The second house picture (below), which was very, very faded before I Photoshopped some clarity back into it, is quite a bit later.  My guess is that this is from the 19-teens, perhaps around 1917 when the property was sold out of the Comstock family.  By the time this picture was taken, the house seems to have been let go a bit.  Vines cover the front porch and south side (note the one small vine growing up the side entrance of the house in the earlier photo above, and what it grew to be on the photo below).  The windows have been replaced with 2 over 2 sashes (criminal!), and the shingles are beat to hell. 

Enos Kellogg House - Early 20th Century

It is sort of sad to see the house in this state.  Such is the ebb and flow of old houses, though.  We bought the house at another trough in its existence, and today it looks great.  Happily, it seems that every thirty years or so this house has been lucky enough to have someone come along who loves it and brings it back from the precipice.  Kelloggs built it, Comstocks, Mittendorfs, and Newells preserved it, and now it is the Harringtons' turn.  It's all a bit Sysephean, but how do you not fight the good fight for a house like this?


Aaaaaanyway, my house cousin also has 19th century photographic portraits of a number of Comstocks, including the three brothers (Walter, Edwin and Williams) who, in several combinations, owned the property between 1864 and 1917.  Even better, the photos are labeled, so I'm hoping that they will serve as a Rosetta Stone for our photo album, allowing us to identify who is who in our pictures.


There also is a photo of an old woman labeled "Great Grandma".  Taken by E.T. Whitney right here in Norwalk, probably in the 1860s or 70s, this photo is either of Esther Comstock (Enos' daughter) or, more probably, Mary Dibble Comstock, Esther's daughter-in-law.  Both women lived in our house.  I'll post more on that mystery separately as it is fairly interesting (in the way that all of this esoterica is interesting to me and one or two other people on earth).  I'll even weave in famed Civil War photographer Matthew Brady and arsenic poisoning for your reading pleasure.

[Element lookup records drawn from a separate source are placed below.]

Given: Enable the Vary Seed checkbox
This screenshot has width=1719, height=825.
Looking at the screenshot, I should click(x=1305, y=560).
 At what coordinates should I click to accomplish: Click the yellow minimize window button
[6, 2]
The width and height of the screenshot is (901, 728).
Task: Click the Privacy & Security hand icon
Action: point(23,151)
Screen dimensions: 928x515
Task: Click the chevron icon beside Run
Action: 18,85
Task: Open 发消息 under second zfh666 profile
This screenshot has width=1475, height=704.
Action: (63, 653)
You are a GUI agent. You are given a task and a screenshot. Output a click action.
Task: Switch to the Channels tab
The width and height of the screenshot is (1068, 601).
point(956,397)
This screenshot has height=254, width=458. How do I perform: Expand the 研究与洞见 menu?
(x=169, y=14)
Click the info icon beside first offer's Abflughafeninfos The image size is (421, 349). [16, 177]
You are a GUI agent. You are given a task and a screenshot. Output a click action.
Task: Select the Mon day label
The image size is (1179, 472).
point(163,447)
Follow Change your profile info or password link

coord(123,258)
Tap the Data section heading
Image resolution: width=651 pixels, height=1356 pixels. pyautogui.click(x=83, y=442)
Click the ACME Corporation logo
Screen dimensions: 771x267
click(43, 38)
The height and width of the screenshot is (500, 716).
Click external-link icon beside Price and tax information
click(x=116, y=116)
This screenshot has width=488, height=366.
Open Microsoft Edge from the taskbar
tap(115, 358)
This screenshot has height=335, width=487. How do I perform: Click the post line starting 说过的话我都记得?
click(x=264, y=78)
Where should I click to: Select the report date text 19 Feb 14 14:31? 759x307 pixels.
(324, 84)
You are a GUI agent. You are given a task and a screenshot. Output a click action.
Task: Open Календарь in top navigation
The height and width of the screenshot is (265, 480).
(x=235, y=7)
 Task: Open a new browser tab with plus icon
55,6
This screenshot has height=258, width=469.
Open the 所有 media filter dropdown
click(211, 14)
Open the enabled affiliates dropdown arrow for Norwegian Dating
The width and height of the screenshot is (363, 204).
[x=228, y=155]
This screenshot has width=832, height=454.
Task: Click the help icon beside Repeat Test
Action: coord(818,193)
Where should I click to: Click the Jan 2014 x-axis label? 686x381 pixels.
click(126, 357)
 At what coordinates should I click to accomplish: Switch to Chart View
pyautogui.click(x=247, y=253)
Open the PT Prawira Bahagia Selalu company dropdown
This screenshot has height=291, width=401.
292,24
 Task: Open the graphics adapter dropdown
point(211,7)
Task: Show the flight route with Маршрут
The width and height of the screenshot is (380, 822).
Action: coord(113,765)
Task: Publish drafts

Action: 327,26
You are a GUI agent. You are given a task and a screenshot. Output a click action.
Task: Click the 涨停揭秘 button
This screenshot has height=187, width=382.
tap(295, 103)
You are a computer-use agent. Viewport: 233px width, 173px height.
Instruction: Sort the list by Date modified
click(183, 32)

"Great Grandma" - Either Esther Comstock or Mary Dibble Comstock


So, a big week for information on our old house.  If any other Comstock diaspora from our house are out there, come on down and share your stories.  I'll make you famous to my audience of eleven readers, and share some pictures of the ole' family homestead with you.






March 25, 2014

House Portrait


Nothing new here at the Enos Kellogg Homestead.  I just really liked this photo of the house that our friend Neeraj took a few weeks ago, and thought I would put it up as we wait for spring to arrive.